Return, word for word, the part of the Shakespeare n-gram notebook below that runs from "# Download Shakespeare" to "response = requests.get(url)".

* [Selected passage]
····················

# Step 1: Download and Load the Dataset

In [1]:
import requests
import os
from collections import Counter, defaultdict
import random

# Download Shakespeare dataset
url = "https://raw.githubusercontent.com/karpathy/char-rnn/master/data/tinyshakespeare/input.txt"
response = requests.get(url)

# Save the file
with open("shakespeare.txt", "w", encoding="utf-8") as f:
    f.write(response.text)

print("Dataset downloaded and saved as 'shakespeare.txt'.")

Dataset downloaded and saved as 'shakespeare.txt'.


# Step 2: Load and Preprocess the Data

In [2]:
with open("shakespeare.txt", "r", encoding="utf-8") as f:
    text = f.read()

# Remove unnecessary whitespace and newlines
data = text.replace("\n", " ")

print(f"Dataset length: {len(data)} characters")

Dataset length: 1115394 characters


# Step 3: Build n-gram Model (n=2 and n=3)

····················

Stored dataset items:

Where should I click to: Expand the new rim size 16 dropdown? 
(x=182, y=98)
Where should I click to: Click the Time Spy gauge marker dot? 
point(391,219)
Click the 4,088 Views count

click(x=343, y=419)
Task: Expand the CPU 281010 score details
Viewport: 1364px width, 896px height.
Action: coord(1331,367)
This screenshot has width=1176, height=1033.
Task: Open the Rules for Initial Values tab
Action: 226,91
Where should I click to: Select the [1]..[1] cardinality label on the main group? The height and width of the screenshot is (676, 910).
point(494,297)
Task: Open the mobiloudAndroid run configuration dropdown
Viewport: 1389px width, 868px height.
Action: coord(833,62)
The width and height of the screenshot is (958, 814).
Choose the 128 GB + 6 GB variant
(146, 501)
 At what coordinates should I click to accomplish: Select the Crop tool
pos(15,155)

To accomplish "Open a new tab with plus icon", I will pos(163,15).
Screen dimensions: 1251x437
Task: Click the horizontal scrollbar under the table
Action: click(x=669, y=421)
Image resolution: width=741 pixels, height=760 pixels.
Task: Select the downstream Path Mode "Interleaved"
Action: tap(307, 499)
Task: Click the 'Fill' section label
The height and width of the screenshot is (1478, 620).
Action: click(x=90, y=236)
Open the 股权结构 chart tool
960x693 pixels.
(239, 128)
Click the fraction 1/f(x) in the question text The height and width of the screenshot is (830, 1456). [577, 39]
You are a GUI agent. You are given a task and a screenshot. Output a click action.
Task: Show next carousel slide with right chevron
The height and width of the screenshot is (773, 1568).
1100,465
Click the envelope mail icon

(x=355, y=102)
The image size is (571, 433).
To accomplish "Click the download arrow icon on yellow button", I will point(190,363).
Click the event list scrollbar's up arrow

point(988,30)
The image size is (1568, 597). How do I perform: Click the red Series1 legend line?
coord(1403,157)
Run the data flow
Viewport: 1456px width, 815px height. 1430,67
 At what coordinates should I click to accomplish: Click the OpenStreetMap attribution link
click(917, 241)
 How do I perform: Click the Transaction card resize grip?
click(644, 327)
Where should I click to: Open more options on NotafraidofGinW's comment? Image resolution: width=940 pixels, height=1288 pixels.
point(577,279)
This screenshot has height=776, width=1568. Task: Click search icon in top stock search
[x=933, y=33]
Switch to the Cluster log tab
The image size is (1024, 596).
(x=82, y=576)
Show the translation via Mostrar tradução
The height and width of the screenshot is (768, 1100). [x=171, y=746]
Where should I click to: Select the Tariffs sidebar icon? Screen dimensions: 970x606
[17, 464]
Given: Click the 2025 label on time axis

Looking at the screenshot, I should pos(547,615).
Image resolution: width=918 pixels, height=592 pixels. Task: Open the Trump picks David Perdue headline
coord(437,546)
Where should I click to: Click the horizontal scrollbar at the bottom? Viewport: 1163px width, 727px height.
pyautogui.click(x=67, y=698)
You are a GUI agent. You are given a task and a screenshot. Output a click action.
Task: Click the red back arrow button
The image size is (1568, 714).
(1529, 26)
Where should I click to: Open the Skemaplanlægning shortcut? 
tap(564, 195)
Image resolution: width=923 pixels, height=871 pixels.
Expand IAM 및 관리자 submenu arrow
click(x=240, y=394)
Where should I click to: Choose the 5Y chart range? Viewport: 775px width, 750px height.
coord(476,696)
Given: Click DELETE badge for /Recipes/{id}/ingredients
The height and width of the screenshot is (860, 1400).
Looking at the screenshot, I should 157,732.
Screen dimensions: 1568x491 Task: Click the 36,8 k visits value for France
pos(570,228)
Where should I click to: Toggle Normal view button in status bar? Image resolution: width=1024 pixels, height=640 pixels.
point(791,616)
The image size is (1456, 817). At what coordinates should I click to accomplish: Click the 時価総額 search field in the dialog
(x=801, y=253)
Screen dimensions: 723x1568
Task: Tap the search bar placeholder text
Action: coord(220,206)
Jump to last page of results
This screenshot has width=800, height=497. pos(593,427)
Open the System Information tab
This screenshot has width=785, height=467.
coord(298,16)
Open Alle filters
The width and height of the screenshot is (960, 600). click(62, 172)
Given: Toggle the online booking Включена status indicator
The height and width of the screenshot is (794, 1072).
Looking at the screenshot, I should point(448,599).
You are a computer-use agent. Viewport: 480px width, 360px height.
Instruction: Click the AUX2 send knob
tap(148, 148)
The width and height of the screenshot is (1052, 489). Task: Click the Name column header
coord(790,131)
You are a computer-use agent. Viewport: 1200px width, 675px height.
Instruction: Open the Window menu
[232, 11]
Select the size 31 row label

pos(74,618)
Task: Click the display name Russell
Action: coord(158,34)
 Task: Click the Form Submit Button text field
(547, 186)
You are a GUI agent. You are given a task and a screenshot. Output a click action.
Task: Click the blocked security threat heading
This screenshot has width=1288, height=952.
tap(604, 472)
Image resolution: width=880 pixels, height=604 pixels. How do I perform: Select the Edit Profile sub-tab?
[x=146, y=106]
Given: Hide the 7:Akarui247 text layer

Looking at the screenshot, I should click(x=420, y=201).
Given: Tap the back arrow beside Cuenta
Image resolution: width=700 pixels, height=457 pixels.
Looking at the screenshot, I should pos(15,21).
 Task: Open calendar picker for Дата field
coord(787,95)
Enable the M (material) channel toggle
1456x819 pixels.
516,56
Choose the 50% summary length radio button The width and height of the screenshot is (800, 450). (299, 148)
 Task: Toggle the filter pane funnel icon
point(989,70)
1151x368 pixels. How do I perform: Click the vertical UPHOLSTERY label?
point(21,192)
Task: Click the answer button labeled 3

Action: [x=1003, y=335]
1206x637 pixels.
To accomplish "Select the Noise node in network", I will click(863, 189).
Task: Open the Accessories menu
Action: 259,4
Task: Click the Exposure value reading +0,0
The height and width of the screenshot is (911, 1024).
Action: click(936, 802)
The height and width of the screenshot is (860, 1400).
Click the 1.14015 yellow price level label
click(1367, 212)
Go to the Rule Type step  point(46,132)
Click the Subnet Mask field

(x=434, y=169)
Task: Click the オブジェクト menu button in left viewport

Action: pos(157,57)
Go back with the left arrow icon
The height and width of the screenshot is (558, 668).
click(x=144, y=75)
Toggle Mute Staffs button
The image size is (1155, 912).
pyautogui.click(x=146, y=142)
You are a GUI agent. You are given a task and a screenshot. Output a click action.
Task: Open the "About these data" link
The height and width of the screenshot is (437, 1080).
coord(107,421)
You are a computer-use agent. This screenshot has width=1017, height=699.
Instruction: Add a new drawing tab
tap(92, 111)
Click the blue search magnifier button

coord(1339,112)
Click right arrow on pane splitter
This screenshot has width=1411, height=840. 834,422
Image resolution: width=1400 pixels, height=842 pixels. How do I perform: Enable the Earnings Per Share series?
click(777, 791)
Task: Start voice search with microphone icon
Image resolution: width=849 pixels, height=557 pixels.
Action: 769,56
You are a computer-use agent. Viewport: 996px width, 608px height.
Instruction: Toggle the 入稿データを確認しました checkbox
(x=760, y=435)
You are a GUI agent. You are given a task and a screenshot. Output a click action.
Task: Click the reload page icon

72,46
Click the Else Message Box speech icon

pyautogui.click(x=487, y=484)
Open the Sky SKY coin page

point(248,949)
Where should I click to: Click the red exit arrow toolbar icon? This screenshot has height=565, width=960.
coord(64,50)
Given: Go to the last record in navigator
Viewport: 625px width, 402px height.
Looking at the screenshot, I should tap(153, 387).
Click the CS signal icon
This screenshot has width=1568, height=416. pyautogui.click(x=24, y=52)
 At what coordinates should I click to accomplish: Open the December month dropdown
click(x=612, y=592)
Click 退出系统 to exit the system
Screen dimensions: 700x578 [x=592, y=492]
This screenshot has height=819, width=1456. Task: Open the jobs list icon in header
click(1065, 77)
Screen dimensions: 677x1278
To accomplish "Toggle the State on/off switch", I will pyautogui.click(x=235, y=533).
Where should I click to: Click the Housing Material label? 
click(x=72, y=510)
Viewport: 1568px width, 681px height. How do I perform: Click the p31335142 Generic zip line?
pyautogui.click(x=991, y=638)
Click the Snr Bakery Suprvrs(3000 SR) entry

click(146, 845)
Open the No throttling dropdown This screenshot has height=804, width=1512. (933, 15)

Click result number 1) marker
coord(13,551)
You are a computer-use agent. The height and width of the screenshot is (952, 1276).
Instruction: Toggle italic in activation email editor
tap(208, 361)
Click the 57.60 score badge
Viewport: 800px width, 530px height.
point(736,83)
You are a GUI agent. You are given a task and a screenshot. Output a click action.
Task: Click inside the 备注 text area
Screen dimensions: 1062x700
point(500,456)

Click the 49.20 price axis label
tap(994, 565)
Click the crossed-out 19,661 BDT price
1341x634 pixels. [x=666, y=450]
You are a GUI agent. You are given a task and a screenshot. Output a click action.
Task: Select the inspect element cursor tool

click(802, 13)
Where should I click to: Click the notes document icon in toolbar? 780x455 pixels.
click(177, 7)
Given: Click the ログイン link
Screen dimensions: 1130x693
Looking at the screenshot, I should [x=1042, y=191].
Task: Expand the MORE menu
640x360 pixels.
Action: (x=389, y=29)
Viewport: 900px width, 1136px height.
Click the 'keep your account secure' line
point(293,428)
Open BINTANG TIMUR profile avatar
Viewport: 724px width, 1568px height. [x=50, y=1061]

····················

* [Completed exercise]
# Download Shakespeare dataset
url = "https://raw.githubusercontent.com/karpathy/char-rnn/master/data/tinyshakespeare/input.txt"
response = requests.get(url)